• [WHAT NEEDS TO BE DONE]: Repeat the records below in their entirety, exactly.

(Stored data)
• • • • •
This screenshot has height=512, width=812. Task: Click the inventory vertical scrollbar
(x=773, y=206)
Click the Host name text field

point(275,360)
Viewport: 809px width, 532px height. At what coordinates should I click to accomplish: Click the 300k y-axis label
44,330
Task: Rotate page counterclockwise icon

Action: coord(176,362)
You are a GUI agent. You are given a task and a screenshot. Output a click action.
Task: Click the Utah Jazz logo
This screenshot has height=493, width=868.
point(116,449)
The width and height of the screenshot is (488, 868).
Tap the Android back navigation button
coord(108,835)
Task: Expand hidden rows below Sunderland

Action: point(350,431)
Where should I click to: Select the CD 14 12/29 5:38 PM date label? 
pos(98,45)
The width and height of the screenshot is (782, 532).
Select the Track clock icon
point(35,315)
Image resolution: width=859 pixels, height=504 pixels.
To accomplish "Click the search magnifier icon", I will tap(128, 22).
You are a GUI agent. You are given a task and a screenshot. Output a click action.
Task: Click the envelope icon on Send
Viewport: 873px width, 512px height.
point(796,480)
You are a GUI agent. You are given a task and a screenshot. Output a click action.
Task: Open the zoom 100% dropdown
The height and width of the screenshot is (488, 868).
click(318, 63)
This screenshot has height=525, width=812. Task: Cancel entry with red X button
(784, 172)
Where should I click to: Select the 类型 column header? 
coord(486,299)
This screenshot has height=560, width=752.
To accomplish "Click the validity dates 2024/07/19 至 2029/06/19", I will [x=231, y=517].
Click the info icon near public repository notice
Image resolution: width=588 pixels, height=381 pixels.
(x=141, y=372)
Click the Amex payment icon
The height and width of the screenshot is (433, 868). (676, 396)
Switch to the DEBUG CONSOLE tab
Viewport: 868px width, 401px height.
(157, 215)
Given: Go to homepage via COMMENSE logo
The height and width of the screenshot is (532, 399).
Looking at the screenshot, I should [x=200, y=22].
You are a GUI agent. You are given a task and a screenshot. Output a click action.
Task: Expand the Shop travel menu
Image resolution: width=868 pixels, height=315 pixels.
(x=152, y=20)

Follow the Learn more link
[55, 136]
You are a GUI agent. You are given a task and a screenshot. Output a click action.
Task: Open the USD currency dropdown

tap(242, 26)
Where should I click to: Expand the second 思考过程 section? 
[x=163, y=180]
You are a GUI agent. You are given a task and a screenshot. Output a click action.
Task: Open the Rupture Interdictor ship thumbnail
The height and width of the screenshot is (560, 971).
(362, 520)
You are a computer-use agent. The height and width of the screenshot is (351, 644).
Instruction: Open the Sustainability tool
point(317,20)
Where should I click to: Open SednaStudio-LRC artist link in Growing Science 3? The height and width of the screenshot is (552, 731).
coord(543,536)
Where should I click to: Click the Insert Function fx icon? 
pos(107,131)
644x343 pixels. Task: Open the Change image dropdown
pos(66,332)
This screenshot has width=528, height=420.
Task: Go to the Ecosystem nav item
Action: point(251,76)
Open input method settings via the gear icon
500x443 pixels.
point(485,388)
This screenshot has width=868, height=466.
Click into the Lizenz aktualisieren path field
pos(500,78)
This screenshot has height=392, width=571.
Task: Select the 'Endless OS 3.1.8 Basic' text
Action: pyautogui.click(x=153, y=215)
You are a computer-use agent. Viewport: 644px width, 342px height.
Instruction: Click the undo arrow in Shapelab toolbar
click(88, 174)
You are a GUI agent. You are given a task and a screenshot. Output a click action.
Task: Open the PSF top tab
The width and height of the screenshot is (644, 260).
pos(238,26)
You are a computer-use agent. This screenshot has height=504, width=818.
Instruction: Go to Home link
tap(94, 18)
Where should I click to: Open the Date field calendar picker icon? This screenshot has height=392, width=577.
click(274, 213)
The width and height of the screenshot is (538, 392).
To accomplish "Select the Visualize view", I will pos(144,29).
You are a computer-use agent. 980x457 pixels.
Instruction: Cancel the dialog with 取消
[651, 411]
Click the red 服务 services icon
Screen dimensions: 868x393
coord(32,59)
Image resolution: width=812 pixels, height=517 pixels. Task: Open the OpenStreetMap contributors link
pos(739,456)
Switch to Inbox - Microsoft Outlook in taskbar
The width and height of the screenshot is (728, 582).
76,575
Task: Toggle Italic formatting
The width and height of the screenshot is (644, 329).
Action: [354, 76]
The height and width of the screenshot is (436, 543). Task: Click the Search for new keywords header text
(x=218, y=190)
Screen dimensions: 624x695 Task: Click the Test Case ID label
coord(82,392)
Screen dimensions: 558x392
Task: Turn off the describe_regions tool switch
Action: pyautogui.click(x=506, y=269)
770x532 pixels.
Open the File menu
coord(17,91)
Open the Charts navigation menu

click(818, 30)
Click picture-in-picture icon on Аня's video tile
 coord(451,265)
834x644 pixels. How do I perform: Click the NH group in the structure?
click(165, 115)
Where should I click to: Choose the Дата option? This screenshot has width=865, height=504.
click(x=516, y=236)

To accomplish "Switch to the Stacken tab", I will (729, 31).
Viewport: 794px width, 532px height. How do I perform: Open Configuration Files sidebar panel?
• • • • •
• [FINISHED TASK]:
This screenshot has height=512, width=812. Task: Click the inventory vertical scrollbar
(x=773, y=206)
Click the Host name text field

point(275,360)
Viewport: 809px width, 532px height. At what coordinates should I click to accomplish: Click the 300k y-axis label
44,330
Task: Rotate page counterclockwise icon

Action: coord(176,362)
You are a GUI agent. You are given a task and a screenshot. Output a click action.
Task: Click the Utah Jazz logo
This screenshot has height=493, width=868.
point(116,449)
The width and height of the screenshot is (488, 868).
Tap the Android back navigation button
coord(108,835)
Task: Expand hidden rows below Sunderland

Action: point(350,431)
Where should I click to: Select the CD 14 12/29 5:38 PM date label? 
pos(98,45)
The width and height of the screenshot is (782, 532).
Select the Track clock icon
point(35,315)
Image resolution: width=859 pixels, height=504 pixels.
To accomplish "Click the search magnifier icon", I will tap(128, 22).
You are a GUI agent. You are given a task and a screenshot. Output a click action.
Task: Click the envelope icon on Send
Viewport: 873px width, 512px height.
point(796,480)
You are a GUI agent. You are given a task and a screenshot. Output a click action.
Task: Open the zoom 100% dropdown
The height and width of the screenshot is (488, 868).
click(318, 63)
This screenshot has height=525, width=812. Task: Cancel entry with red X button
(784, 172)
Where should I click to: Select the 类型 column header? 
coord(486,299)
This screenshot has height=560, width=752.
To accomplish "Click the validity dates 2024/07/19 至 2029/06/19", I will [x=231, y=517].
Click the info icon near public repository notice
Image resolution: width=588 pixels, height=381 pixels.
(x=141, y=372)
Click the Amex payment icon
The height and width of the screenshot is (433, 868). (676, 396)
Switch to the DEBUG CONSOLE tab
Viewport: 868px width, 401px height.
(157, 215)
Given: Go to homepage via COMMENSE logo
The height and width of the screenshot is (532, 399).
Looking at the screenshot, I should [x=200, y=22].
You are a GUI agent. You are given a task and a screenshot. Output a click action.
Task: Expand the Shop travel menu
Image resolution: width=868 pixels, height=315 pixels.
(x=152, y=20)

Follow the Learn more link
[55, 136]
You are a GUI agent. You are given a task and a screenshot. Output a click action.
Task: Open the USD currency dropdown

tap(242, 26)
Where should I click to: Expand the second 思考过程 section? 
[x=163, y=180]
You are a GUI agent. You are given a task and a screenshot. Output a click action.
Task: Open the Rupture Interdictor ship thumbnail
The height and width of the screenshot is (560, 971).
(362, 520)
You are a computer-use agent. The height and width of the screenshot is (351, 644).
Instruction: Open the Sustainability tool
point(317,20)
Where should I click to: Open SednaStudio-LRC artist link in Growing Science 3? The height and width of the screenshot is (552, 731).
coord(543,536)
Where should I click to: Click the Insert Function fx icon? 
pos(107,131)
644x343 pixels. Task: Open the Change image dropdown
pos(66,332)
This screenshot has width=528, height=420.
Task: Go to the Ecosystem nav item
Action: point(251,76)
Open input method settings via the gear icon
500x443 pixels.
point(485,388)
This screenshot has width=868, height=466.
Click into the Lizenz aktualisieren path field
pos(500,78)
This screenshot has height=392, width=571.
Task: Select the 'Endless OS 3.1.8 Basic' text
Action: pyautogui.click(x=153, y=215)
You are a computer-use agent. Viewport: 644px width, 342px height.
Instruction: Click the undo arrow in Shapelab toolbar
click(88, 174)
You are a GUI agent. You are given a task and a screenshot. Output a click action.
Task: Open the PSF top tab
The width and height of the screenshot is (644, 260).
pos(238,26)
You are a computer-use agent. This screenshot has height=504, width=818.
Instruction: Go to Home link
tap(94, 18)
Where should I click to: Open the Date field calendar picker icon? This screenshot has height=392, width=577.
click(274, 213)
The width and height of the screenshot is (538, 392).
To accomplish "Select the Visualize view", I will pos(144,29).
You are a computer-use agent. 980x457 pixels.
Instruction: Cancel the dialog with 取消
[651, 411]
Click the red 服务 services icon
Screen dimensions: 868x393
coord(32,59)
Image resolution: width=812 pixels, height=517 pixels. Task: Open the OpenStreetMap contributors link
pos(739,456)
Switch to Inbox - Microsoft Outlook in taskbar
The width and height of the screenshot is (728, 582).
76,575
Task: Toggle Italic formatting
The width and height of the screenshot is (644, 329).
Action: [354, 76]
The height and width of the screenshot is (436, 543). Task: Click the Search for new keywords header text
(x=218, y=190)
Screen dimensions: 624x695 Task: Click the Test Case ID label
coord(82,392)
Screen dimensions: 558x392
Task: Turn off the describe_regions tool switch
Action: pyautogui.click(x=506, y=269)
770x532 pixels.
Open the File menu
coord(17,91)
Open the Charts navigation menu

click(818, 30)
Click picture-in-picture icon on Аня's video tile
 coord(451,265)
834x644 pixels. How do I perform: Click the NH group in the structure?
click(165, 115)
Where should I click to: Choose the Дата option? This screenshot has width=865, height=504.
click(x=516, y=236)

To accomplish "Switch to the Stacken tab", I will (729, 31).
Viewport: 794px width, 532px height. How do I perform: Open Configuration Files sidebar panel?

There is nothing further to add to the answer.